Uncoupled Entries, They Stink

June 15, 2020

Uncoupled entries, get rid of them…

There are so many things wrong with horse racing today I often find myself hard pressed to wager. In my wildest dreams twenty years ago I could have never imagined feeling this way. Thirty years ago I’d have told you it was an impossibility, and here we are. I went to the races every live racing day for many years running, and I mean many, now I go 10 times a year if that.

I’m not going to go into the multitude of issues racing faces here. Not today anyway. Today I’ll talk about one. Granted, I may be in the minority on this, but maybe when you’re done reading it you will either join me, or at the least understand my perspective.

I don’t mind being in the minority. Not in the least. We all have our thoughts and opinions. Everyone in this game understands the preference to large fields, myself obviously included.

The shot callers in racing, although seem to hate and shun the gambler, their customer, make a large wager on us themselves. Ironic no? They wager, and successfully I might add, that we will bet on whatever product they put out, and under whatever rules of the day they go with. That stinks.

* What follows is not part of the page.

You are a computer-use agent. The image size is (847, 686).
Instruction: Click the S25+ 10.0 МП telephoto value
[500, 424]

There is a long list of horses who ran coupled. The 1 and 1A and 2 and 2B were common at one time. Secretariat ran as an entry in the Wood Memorial and lost to his stablemate Angle Light. That is why he was 5-2 in the Kentucky Derby where he was also an entry. In the very first or inaugural Marlboro Cup, the then equivalent of todays Breeders’ Cup Classic, Secretariat ran as an entry with stablemate Riva Ridge. Believe it or not he was not the only entry in that small field.

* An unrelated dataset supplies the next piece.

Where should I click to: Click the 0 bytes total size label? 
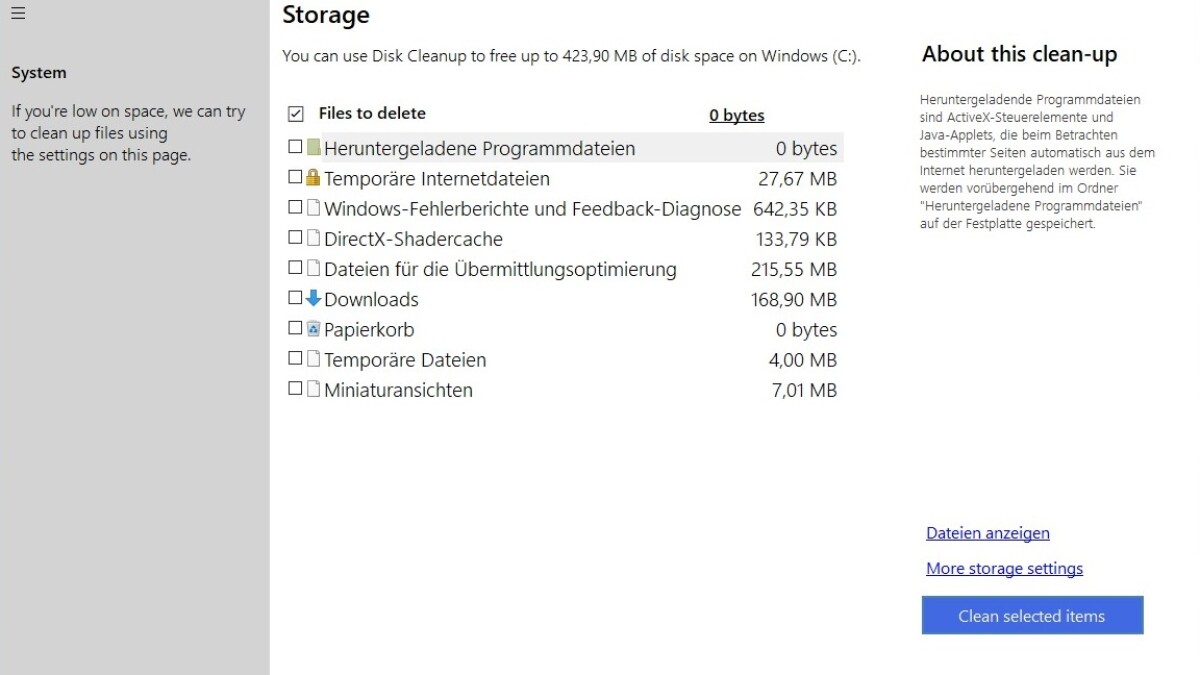[x=737, y=115]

It was common and it was better. A lot better, especially for the bettor.

For those wondering how anything that can reduce field sizes can possibly be better for the bettor, I’ll explain. You either understand or you don’t.

Last year at Saratoga I was in the paddock following a stake. An owner who had won a stake earlier on the card was talking to a jockey agent. They were standing right next to me. I couldn’t help but overhear what they were saying.

The agent congratulated the owner, and then stated there must be some interesting conversations at your house when you beat your husband like that. This owner’s husband, also a prominent owner ran the favorite in the race the owner standing next to me had won. Both horses ran uncoupled, and both were trained by the same trainer. The reply went pretty much like this. No, not really, we have an agreement between each other and also our friends we race against in stakes, whoever wins kicks money from the purse back to the others. We keep it friendly that way.

I’m not going to get into the rules of racing or conflicts of interest or anything like that just now. If you are alright with that scenario and betting into it so be it. I don’t like when it is friendly and financially beneficial to “them” and not disclosed or financially beneficial to “us.”

Why is it we are supposed to assume the participants in racing are beyond any cheating or collusion? Do they extend us the same courtesy? Try going to the track and placing a wager on credit. Try asking for lunch and telling them you’ll pay for it next Saturday when you come back. Forget lunch, try it with a cup of coffee and you’ll see what they think of most of you. Most, not all.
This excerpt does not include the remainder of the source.